Like I said, I cared nothing for the outdoors. I just wasn’t built to be exposed to the elements. When I was a child in the 1970s, we never had cars with air conditioning. If it was above 85 degrees (which is most days in Jacksonville, FL) and we were going somewhere in the car, my mom would have to stop and take me in K-Mart to cool off. If we didn’t get to the air conditioning in time, I would get the dry heaves. When I got a bit older I realized my intolerance of the sun and heat is because I don’t sweat like the average human. I just get hot, turn red, and feel like I might die.
All of this is to say it is really weird that I risk sunburns almost every weekend just to go fishing… outdoors… in the boiling heat. The kind of heat that makes walking outside feel like walking into a convection oven. When the wind blows, it’s like God just turned on the biggest Conair blow dryer that ever existed. It is absolutely miserable. Yet somehow it becomes bearable as long as a fishing pole is involved.

My dad was always an avid fisherman. It was really the only hobby he ever had. He was always fishing with his dad or one of his friends. Until his dad and, one by one, his fishing friends all passed away. Gene, Randy, Martin… all gone. Dad was really left with nothing. He and my mom never developed a relationship where they spent time together. They actually spend more energy trying to not be in the same room together than anything. Sure, a lot of the way his life turned out is his fault. He has no filter, he is offensive in many ways, he can’t go too long without smoking a cigarette. By the time he turned 75, all he had was naps and sitting on the porch watching the birds while he rolled cigarettes.

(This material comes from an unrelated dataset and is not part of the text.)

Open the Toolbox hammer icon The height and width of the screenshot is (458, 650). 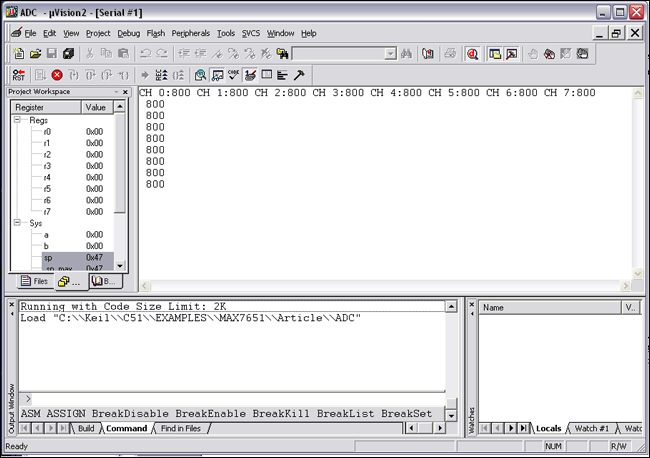(x=299, y=74)
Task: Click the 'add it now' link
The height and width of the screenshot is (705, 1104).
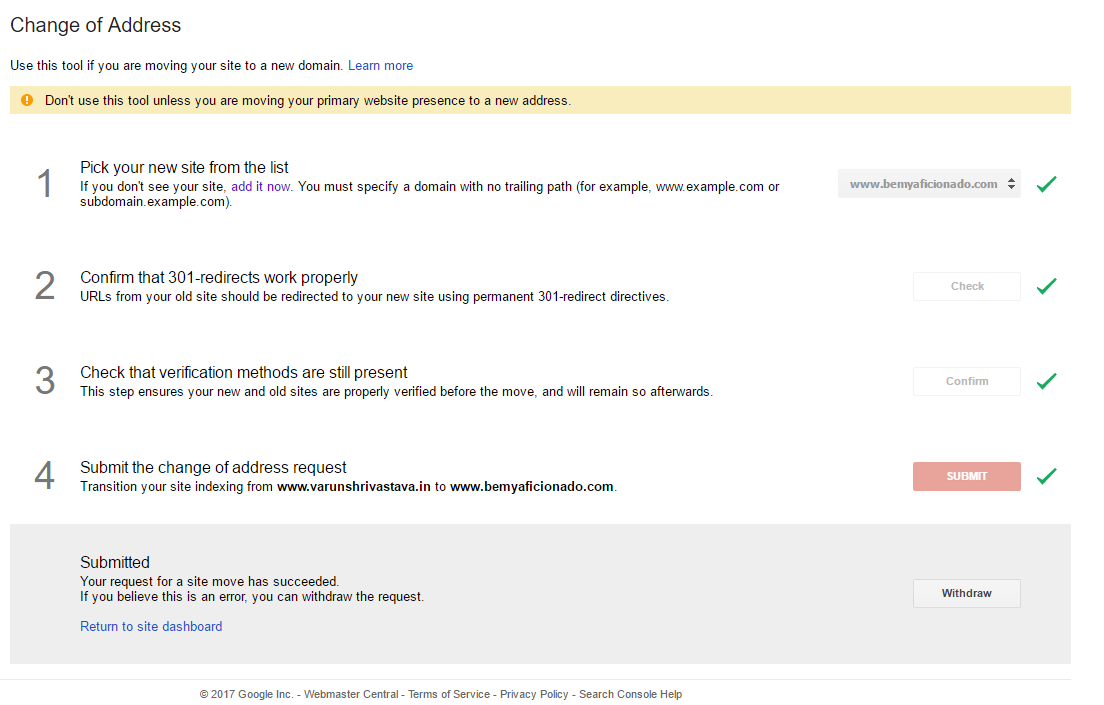Action: tap(261, 186)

Even though he isn’t fit to take out in public, he’s still my dad. I found myself feeling very sad for him and for the years of my life that had passed with no real connection to him. My mom has always been a different story. She likes to go everywhere and do everything. I always made sure she and I had fun vacations together, went shopping, or to the movies. But it was time to find some common ground with dad. If I didn’t, I knew he would be gone one day and I would always regret not spending time with him.
So, last year, in April, I asked him if he wanted to go fishing. It was one of the best decisions I’ve ever made. As it turned out, all I had to do was low-key threaten to not take him fishing anymore if he didn’t behave himself. Last Spring and Summer, we went fishing 3 or 4 days a week. Then I bought a boat, and it just got crazier from there. His friends always called him The Fishmaster because he was so good at it and now we have learned that I’m pretty good at it too! I only went fishing with him maybe 5 times in my life yet I realize how much I learned from him during those trips. I can set a hook like nobody’s business, putting bait on the hook, getting a catfish off the hook without getting stung – all from dad.

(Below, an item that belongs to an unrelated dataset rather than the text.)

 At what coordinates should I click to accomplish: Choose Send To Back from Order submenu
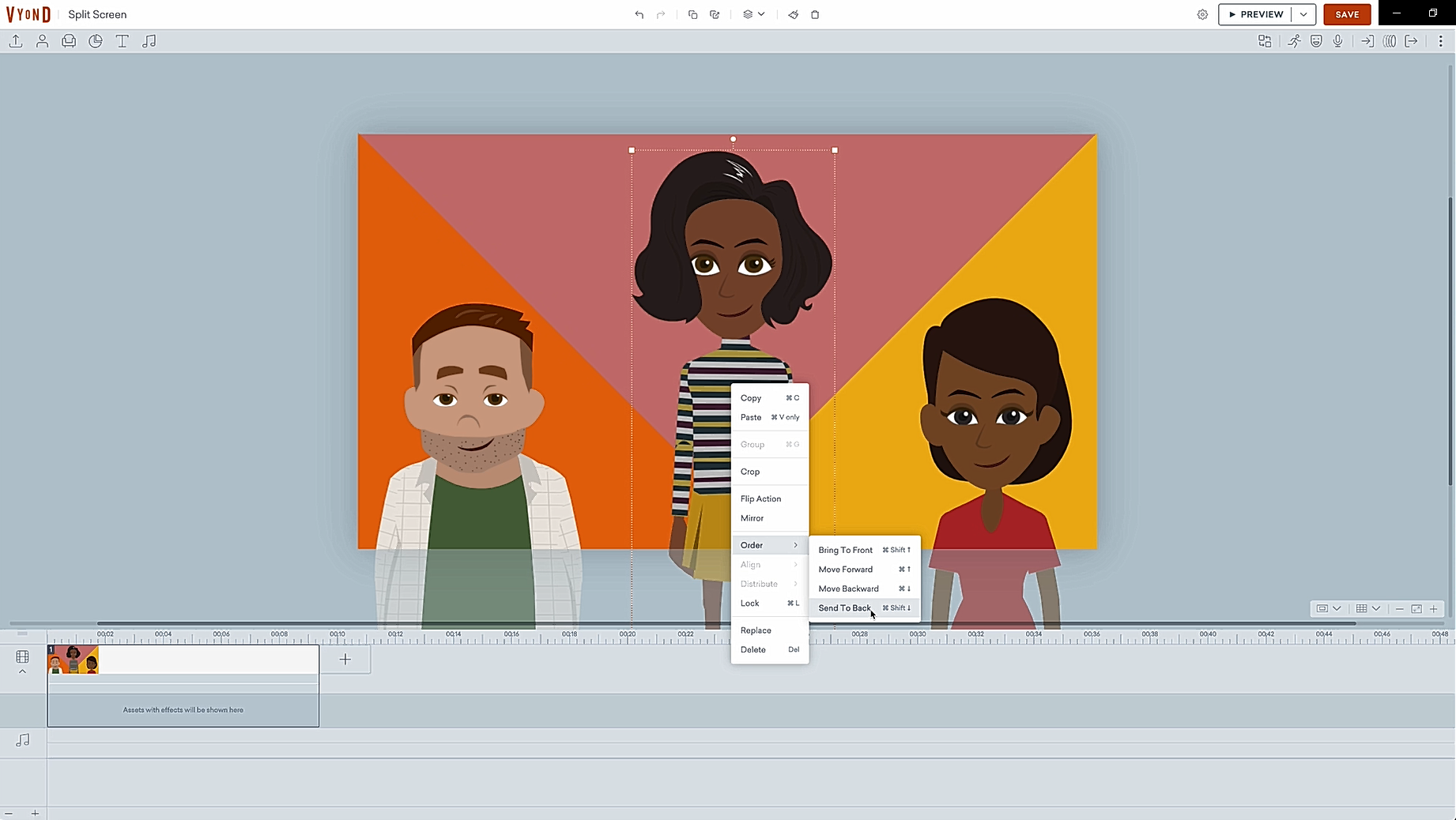844,607
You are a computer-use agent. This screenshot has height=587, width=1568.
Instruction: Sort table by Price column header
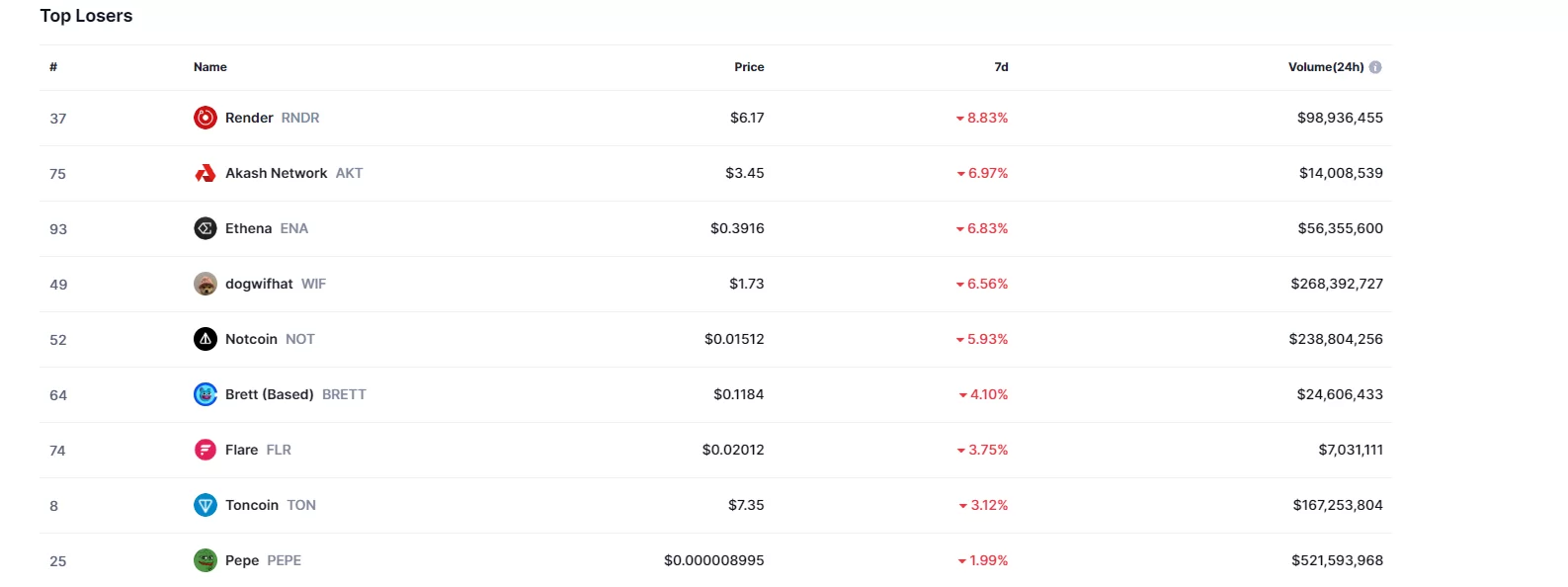click(x=749, y=67)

The whole situation is kind of bittersweet, though. He is in a lot of pain with arthritis and is just tired in general. There are lots of days he chooses not to go fishing just because it’s too much effort. I find myself thinking about how many places we could have gone, how many different types of fish we could’ve caught, if I had figured this out sooner. But you know what they say—better late than never, right?
When it comes down to it, and he sails away down the eternal lazy river, I hope this time we’ve spent together, waiting to see the tips of our rods move just the tiniest bit, will be enough to keep my regrets at bay.